* **Exercise goal**
Return the run of lines below that opens with the line containing "Open CPE configuration helper" and closes with the line containing "Screen dimensions: 1476x812", keeping each one exact.

* **Excerpted data**
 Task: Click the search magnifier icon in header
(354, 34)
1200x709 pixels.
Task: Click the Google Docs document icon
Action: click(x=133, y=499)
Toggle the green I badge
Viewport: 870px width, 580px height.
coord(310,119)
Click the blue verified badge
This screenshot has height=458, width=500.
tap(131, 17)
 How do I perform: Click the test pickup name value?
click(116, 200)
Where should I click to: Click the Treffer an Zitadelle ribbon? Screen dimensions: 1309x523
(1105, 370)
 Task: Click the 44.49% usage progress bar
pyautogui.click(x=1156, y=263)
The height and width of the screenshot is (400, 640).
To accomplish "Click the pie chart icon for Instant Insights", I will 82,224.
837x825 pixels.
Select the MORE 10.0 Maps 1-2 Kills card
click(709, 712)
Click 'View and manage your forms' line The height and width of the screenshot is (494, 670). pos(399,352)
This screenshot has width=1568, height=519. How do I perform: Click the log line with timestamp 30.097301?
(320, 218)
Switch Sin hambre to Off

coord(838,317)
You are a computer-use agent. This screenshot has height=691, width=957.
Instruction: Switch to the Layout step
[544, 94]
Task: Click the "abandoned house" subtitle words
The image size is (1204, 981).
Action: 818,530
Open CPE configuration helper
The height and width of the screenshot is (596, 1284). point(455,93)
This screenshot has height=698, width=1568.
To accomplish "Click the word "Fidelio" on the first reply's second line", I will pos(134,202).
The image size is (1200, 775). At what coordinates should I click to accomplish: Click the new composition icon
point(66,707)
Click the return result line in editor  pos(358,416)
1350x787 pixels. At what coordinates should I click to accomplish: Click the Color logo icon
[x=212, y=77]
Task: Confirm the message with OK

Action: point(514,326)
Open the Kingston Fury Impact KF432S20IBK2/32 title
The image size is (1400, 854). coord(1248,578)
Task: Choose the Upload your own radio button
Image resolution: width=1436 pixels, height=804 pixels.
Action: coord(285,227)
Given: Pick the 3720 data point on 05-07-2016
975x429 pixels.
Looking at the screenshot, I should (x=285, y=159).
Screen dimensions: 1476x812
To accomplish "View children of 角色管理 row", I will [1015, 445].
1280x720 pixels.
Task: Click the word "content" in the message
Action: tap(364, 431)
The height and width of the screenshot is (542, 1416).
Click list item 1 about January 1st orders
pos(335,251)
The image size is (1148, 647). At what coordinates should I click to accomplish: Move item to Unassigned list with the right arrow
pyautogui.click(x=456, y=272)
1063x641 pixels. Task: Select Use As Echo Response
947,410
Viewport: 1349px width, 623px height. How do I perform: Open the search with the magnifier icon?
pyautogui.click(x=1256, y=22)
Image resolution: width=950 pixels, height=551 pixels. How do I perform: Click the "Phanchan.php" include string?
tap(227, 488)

* **Reply to the task**
Open CPE configuration helper
The height and width of the screenshot is (596, 1284). point(455,93)
This screenshot has height=698, width=1568.
To accomplish "Click the word "Fidelio" on the first reply's second line", I will pos(134,202).
The image size is (1200, 775). At what coordinates should I click to accomplish: Click the new composition icon
point(66,707)
Click the return result line in editor  pos(358,416)
1350x787 pixels. At what coordinates should I click to accomplish: Click the Color logo icon
[x=212, y=77]
Task: Confirm the message with OK

Action: point(514,326)
Open the Kingston Fury Impact KF432S20IBK2/32 title
The image size is (1400, 854). coord(1248,578)
Task: Choose the Upload your own radio button
Image resolution: width=1436 pixels, height=804 pixels.
Action: coord(285,227)
Given: Pick the 3720 data point on 05-07-2016
975x429 pixels.
Looking at the screenshot, I should (x=285, y=159).
Screen dimensions: 1476x812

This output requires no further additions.